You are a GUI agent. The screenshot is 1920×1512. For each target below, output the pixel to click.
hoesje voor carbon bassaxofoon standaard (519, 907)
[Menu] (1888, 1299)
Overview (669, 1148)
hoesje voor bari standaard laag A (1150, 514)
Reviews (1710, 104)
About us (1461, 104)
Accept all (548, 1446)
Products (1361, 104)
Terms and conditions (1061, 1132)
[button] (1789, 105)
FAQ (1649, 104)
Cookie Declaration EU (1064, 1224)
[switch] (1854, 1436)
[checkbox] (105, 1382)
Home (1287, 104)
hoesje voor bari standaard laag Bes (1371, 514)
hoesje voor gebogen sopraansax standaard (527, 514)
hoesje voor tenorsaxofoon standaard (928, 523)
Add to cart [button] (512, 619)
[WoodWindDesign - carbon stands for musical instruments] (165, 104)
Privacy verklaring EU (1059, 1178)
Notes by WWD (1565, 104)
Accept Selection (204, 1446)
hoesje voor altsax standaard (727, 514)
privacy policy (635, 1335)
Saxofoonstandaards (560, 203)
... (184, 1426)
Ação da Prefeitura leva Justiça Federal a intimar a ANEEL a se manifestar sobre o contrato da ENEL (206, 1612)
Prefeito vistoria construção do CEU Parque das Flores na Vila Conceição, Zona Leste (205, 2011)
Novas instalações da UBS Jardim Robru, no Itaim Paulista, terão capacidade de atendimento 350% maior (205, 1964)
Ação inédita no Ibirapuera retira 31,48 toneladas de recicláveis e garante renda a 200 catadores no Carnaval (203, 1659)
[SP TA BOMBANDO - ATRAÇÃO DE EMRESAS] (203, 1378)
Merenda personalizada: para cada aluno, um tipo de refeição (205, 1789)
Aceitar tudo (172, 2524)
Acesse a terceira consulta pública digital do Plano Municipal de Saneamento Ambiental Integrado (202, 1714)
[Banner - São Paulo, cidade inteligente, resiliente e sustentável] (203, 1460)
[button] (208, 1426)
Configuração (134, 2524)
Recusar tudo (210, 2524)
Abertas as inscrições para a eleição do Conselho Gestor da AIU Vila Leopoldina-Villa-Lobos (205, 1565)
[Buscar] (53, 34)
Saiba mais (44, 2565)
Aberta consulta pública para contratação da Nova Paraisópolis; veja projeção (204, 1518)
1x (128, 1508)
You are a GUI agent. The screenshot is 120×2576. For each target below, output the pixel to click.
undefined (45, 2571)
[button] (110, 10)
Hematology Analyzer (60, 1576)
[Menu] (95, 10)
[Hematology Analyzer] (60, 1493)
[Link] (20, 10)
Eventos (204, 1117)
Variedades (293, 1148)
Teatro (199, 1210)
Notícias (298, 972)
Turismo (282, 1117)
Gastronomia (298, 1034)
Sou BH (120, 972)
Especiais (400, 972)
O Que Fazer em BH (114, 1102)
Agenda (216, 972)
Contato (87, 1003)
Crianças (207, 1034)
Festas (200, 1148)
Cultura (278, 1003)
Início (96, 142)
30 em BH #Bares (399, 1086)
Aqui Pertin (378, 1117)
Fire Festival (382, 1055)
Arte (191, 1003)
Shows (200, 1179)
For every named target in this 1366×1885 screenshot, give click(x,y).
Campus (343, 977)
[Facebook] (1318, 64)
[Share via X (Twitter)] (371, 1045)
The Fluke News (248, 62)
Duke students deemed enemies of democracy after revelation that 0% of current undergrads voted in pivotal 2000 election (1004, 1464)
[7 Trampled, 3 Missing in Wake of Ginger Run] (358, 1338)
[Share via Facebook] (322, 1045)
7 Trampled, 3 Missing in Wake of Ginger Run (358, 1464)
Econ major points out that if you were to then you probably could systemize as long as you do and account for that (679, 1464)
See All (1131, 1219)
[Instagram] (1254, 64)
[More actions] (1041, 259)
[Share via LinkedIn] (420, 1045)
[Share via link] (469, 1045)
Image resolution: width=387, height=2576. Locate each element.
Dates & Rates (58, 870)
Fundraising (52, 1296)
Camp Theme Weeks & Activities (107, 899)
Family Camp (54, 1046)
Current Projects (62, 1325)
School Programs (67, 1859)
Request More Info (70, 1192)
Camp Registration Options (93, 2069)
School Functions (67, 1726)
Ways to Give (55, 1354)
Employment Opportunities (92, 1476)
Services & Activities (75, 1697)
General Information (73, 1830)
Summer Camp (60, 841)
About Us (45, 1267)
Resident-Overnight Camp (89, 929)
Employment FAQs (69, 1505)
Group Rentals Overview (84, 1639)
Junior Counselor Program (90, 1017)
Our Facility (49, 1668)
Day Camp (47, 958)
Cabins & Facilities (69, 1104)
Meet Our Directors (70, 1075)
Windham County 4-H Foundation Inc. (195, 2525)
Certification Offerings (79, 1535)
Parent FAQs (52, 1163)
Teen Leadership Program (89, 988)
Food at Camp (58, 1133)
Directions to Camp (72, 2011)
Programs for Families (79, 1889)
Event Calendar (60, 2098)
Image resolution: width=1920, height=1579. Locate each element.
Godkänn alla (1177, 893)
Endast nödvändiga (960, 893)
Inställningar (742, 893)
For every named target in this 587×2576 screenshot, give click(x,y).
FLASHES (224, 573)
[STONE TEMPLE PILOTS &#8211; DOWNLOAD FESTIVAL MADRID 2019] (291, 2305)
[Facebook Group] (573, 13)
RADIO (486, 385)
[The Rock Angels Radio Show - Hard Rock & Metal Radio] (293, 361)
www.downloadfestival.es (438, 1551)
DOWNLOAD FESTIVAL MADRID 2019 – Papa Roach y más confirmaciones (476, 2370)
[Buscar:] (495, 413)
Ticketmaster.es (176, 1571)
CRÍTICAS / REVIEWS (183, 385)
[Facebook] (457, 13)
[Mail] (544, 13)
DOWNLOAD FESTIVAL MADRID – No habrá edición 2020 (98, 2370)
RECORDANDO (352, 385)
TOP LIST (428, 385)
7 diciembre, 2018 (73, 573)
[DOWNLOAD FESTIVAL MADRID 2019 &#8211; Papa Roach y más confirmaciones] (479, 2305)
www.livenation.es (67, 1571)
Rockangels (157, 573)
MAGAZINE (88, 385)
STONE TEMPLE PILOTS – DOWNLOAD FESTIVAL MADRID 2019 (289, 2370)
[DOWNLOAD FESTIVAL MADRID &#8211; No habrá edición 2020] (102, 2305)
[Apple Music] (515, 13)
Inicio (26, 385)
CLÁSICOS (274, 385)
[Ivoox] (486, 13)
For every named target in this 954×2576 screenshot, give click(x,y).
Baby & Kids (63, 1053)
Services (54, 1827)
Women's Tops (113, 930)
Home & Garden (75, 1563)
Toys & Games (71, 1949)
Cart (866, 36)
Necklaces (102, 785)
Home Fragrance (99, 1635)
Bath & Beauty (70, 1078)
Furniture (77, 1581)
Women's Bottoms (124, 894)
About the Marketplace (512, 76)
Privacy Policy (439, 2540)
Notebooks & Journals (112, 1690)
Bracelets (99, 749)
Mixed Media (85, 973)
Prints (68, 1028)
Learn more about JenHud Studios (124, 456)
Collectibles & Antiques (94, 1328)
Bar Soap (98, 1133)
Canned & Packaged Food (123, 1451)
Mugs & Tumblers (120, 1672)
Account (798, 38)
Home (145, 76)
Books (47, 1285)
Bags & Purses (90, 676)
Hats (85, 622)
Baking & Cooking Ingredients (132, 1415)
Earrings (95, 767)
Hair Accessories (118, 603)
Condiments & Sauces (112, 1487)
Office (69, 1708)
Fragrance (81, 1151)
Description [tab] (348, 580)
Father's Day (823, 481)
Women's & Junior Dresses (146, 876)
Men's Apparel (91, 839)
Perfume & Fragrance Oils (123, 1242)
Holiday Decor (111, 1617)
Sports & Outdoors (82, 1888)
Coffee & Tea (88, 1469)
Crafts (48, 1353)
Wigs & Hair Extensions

=-=-=-=-=

**Task to carry out**
In the entries above, find the line holding "[DOWNLOAD FESTIVAL MADRID 2019" and the line holding "Bar Soap (98, 1133)"; print both of them and every line between, exactly, and nothing else.

**Written solution**
[DOWNLOAD FESTIVAL MADRID 2019 &#8211; Papa Roach y más confirmaciones] (479, 2305)
www.livenation.es (67, 1571)
Rockangels (157, 573)
MAGAZINE (88, 385)
STONE TEMPLE PILOTS – DOWNLOAD FESTIVAL MADRID 2019 (289, 2370)
[DOWNLOAD FESTIVAL MADRID &#8211; No habrá edición 2020] (102, 2305)
[Apple Music] (515, 13)
Inicio (26, 385)
CLÁSICOS (274, 385)
[Ivoox] (486, 13)
For every named target in this 954×2576 screenshot, give click(x,y).
Baby & Kids (63, 1053)
Services (54, 1827)
Women's Tops (113, 930)
Home & Garden (75, 1563)
Toys & Games (71, 1949)
Cart (866, 36)
Necklaces (102, 785)
Home Fragrance (99, 1635)
Bath & Beauty (70, 1078)
Furniture (77, 1581)
Women's Bottoms (124, 894)
About the Marketplace (512, 76)
Privacy Policy (439, 2540)
Notebooks & Journals (112, 1690)
Bracelets (99, 749)
Mixed Media (85, 973)
Prints (68, 1028)
Learn more about JenHud Studios (124, 456)
Collectibles & Antiques (94, 1328)
Bar Soap (98, 1133)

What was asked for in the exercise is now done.